Com o avanço nas pesquisas de laboratórios, nas décadas de 1940 e 1950, medicamentos mais eficientes foram lançados e a dieta caiu em desuso. “Em 1990 a dieta começou a ser pesquisada novamente porque havia pacientes que não respondiam aos remédios. Procuraram alternativas, e a dieta cetogênica e o marca-passo no nervo vago foram algumas delas”, exemplifica Takeshita.
Fórmulas industrializadas
Por apresentarem atividade cerebral intensa, as crianças são as que mais podem se beneficiar da dieta cetogênica. “O ritmo cerebral da criança é bem maior que o do adulto e esse efeito sedativo dos corpos cetogênicos é mais importante para elas”, diz Asaiag, “mas o adulto também se beneficia. Há relatos de maior concentração depois do período de adaptação, que são cerca de 20 dias”, informa.

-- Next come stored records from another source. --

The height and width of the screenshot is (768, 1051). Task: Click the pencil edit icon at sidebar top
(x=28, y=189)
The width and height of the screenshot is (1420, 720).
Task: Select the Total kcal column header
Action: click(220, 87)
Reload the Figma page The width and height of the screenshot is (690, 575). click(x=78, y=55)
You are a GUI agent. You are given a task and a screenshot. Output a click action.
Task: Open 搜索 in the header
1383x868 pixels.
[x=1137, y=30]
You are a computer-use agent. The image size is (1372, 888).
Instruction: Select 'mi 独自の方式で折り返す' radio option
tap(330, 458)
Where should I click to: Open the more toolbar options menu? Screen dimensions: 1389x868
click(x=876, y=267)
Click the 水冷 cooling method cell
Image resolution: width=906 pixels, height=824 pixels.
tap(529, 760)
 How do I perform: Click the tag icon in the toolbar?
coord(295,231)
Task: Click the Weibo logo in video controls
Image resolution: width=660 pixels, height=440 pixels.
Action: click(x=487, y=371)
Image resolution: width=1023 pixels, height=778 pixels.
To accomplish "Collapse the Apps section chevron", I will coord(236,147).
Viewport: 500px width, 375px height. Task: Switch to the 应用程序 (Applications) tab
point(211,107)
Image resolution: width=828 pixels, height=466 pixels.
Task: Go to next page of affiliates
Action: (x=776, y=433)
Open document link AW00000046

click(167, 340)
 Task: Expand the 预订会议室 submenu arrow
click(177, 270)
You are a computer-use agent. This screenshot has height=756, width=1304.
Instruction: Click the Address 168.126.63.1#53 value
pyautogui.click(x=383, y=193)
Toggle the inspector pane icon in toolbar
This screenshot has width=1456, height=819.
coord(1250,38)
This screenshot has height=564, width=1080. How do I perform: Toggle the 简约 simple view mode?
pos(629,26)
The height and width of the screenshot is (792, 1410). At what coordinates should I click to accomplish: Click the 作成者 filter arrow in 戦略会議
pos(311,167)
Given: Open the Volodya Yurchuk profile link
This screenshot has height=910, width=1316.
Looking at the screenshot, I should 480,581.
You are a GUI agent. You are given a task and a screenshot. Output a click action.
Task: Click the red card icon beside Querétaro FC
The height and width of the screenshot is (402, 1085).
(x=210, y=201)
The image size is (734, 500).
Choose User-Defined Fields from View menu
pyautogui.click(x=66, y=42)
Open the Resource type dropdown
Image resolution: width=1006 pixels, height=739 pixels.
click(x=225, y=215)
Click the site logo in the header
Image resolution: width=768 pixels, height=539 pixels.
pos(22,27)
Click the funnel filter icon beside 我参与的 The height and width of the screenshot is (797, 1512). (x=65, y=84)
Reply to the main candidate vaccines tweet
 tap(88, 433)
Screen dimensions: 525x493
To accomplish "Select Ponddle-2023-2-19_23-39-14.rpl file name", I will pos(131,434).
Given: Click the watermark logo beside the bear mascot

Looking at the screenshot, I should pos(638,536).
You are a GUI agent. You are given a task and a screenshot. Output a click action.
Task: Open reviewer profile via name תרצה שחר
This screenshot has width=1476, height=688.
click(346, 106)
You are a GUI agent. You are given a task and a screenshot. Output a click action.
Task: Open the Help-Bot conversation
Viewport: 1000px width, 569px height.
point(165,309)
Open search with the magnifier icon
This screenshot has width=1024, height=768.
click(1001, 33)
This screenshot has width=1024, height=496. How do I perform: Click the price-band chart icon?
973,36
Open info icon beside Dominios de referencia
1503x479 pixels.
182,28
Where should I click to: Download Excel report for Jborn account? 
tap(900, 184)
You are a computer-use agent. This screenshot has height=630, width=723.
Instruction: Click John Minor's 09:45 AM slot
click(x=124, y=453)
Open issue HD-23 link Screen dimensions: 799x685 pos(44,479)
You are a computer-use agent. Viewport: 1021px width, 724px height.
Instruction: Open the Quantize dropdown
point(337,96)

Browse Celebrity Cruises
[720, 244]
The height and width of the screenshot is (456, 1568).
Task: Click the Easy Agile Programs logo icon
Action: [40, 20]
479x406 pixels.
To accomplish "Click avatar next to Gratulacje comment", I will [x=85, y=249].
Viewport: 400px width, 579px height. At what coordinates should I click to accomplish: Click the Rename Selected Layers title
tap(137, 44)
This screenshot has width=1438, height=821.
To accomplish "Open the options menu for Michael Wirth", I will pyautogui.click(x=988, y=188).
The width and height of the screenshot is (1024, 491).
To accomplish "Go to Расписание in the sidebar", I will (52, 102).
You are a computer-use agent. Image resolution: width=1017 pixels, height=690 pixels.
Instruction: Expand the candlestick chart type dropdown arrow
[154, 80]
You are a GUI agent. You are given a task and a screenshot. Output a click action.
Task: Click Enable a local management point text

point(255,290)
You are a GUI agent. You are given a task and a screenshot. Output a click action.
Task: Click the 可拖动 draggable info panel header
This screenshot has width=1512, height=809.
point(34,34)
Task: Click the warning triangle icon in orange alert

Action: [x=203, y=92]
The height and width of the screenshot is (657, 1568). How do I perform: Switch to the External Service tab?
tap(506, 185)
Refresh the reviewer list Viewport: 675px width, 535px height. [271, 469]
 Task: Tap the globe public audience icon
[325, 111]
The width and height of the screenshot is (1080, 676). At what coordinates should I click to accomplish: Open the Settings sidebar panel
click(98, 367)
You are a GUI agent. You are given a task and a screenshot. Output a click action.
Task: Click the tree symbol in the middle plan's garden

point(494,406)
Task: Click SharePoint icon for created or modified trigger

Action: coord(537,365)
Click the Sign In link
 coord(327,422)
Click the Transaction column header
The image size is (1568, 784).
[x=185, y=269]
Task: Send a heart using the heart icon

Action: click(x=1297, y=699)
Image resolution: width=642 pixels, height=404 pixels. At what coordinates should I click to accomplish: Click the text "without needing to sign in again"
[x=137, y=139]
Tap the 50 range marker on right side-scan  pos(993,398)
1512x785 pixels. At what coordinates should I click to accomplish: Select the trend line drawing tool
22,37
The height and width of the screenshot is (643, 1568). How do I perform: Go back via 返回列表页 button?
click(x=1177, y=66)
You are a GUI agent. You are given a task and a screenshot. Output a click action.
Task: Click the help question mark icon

É comum fórmulas industrializadas sejam prescritas para crianças pequenas por garantirem a proporção exata de nutrientes e, assim, diminuir a incidência de crises epilépticas e aumentar a qualidade de vida. “As crianças tomam apenas a fórmula dissolvida em água. Sem a fórmula a alimentação teria de ser muito rígida: muito bacon, ovos, maionese, pouca ingestão de líquido para não diminuir a eficácia. Não pode comer pão, chocolate, tomar suco de fruta”, explica Takeshita.
Adultos também podem tomar a fórmula industrializada, mas a dificuldade (e a monotonia) dificultam levar a dieta por muitos anos. “A aceitação maior da fórmula industrializada é nos pacientes que têm algum grau de dependência nos cuidados diários, que aceitam o que o cuidador lhes servir”, diz Takeshita.
Efeitos colaterais
Um perigo é iminente quando se adota uma dieta rica em gordura: aumento do colesterol. Além disso, alterações gastrointestinais como constipação ou diarreia, azia e vômito também são relatados. Até o corpo se acostumar, a falta de carboidratos e a digestão pesada de gorduras faz a pessoa ficar sonolenta. Pedra no rim, incidência de infecção e deficiência em vitaminas e minerais são outras complicações possíveis.